Political Minutes: Touring a Tense Manhattanville
As another school year begins, the confrontation between neighborhood members and Columbia University over the ongoing Manhattanville expansion continues unabated, seeking to bring in more fresh faces to its respective sides.
This Sunday the Coalition to Preserve Community held a walking tour up towards the site of the current Manhattanville construction. The tour was led by co-founder of the coalition and Columbia College alum Tom Kappner, who has lived in the Morningside Heights-Harlem neighborhood since the 1960s.

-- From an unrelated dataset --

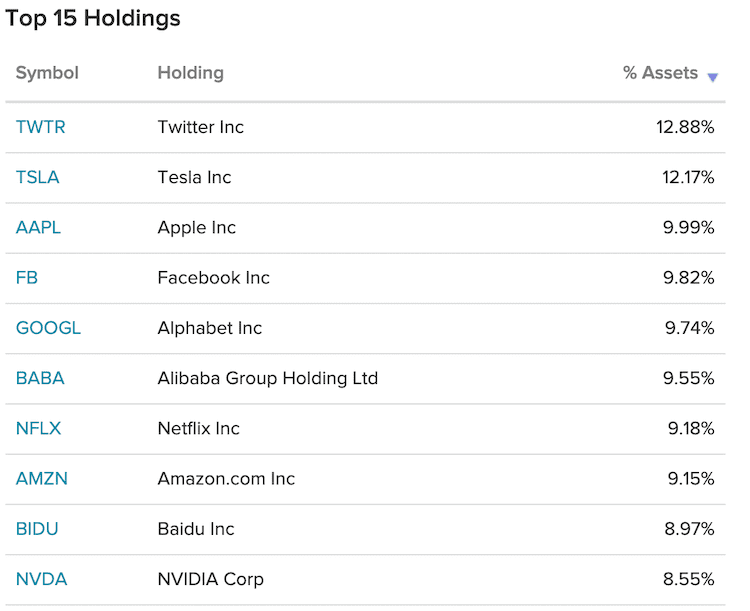The width and height of the screenshot is (750, 611).
Task: Open the TWTR symbol link
Action: click(x=41, y=127)
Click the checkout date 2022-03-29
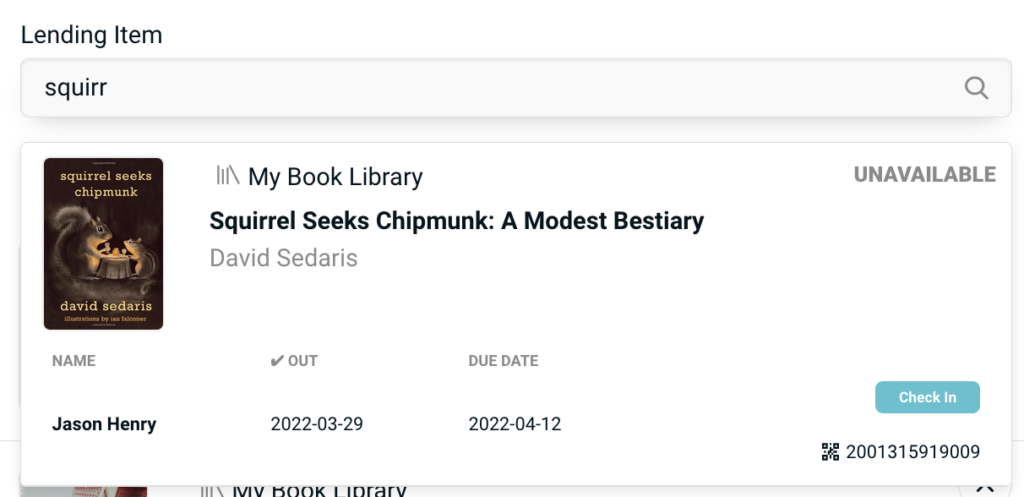Viewport: 1024px width, 497px height. pos(316,424)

The walking tour featured six stops, featuring familiar places and faces of the tension between neighborhood residents and the university. The first stop was in front of Teacher’s College, where Kappner recounted Columbia’s gradual buying up of the buildings up to 125th street in the 60s.
The second stop was in front of the Grant Houses, a public housing project from 123rd to 125th streets on Broadway. Sarah Martin, president of the Grant Houses Tenants Association, spoke to the moving crowd of 25 people about gentrification displacing long time residents, saying, “We’ve seen it happen in Brooklyn and other areas … there’s going to be a drastic change and I don’t think we’re going to be here.”
Event participant Jim White, a volunteer at St. Mary’s Episcopal Church, noted that he now needs to go to the Bronx to pick up church members who had deep roots in West Harlem because they have been displaced by rising rents. Members of St. Mary’s recited an anti-Columbia poem in front of the third stop, the Columbia University Employment Information Center.
The fourth stop showed another face familiar to those following the Manhattanville expansion, Floridita restaurant owner Ramon Diaz. Diaz told the story of having to move his restaurant to a nearby location, which then had to be cleared of asbestos. He called the move, “a personal battle that I’m going to win at all costs” and said that the end is in sight, as Floridita is set to open in its new location in two weeks.
Further stops included Tuck-It-Away Storage, one of the last holdouts against the Columbia expansion that was forced to move due to the use of eminent domain. Occupy Columbia and other activist groups staged an occupation of Tuck-It-Away in March.
The final stop was 3333 Broadway on 133rd street, an apartment complex designed for low and middle-income families. Luis Tejada founded The Mirabal Sisters Cultural and Community Center, a center for social justice in West Harlem, Manhattanville, and Morningside Heights, and spoke to those gathered about landlords trying to force out older, lower rent tenants in favor of high rent Columbia students.
The tour concluded with Kappner addressing the crowd, which only had a few students, and urging the students to “tear down those gates that separate you from the community.”